(Stored items)
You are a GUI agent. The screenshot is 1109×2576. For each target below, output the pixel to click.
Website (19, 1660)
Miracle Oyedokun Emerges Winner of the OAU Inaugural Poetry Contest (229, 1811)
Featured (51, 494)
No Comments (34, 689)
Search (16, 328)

Problem description:
The lines from the one containing "Miracle Oyedokun Emerges" through the final line of the entries above are to be printed exactly, with nothing added.

Solution to this task:
Miracle Oyedokun Emerges Winner of the OAU Inaugural Poetry Contest (229, 1811)
Featured (51, 494)
No Comments (34, 689)
Search (16, 328)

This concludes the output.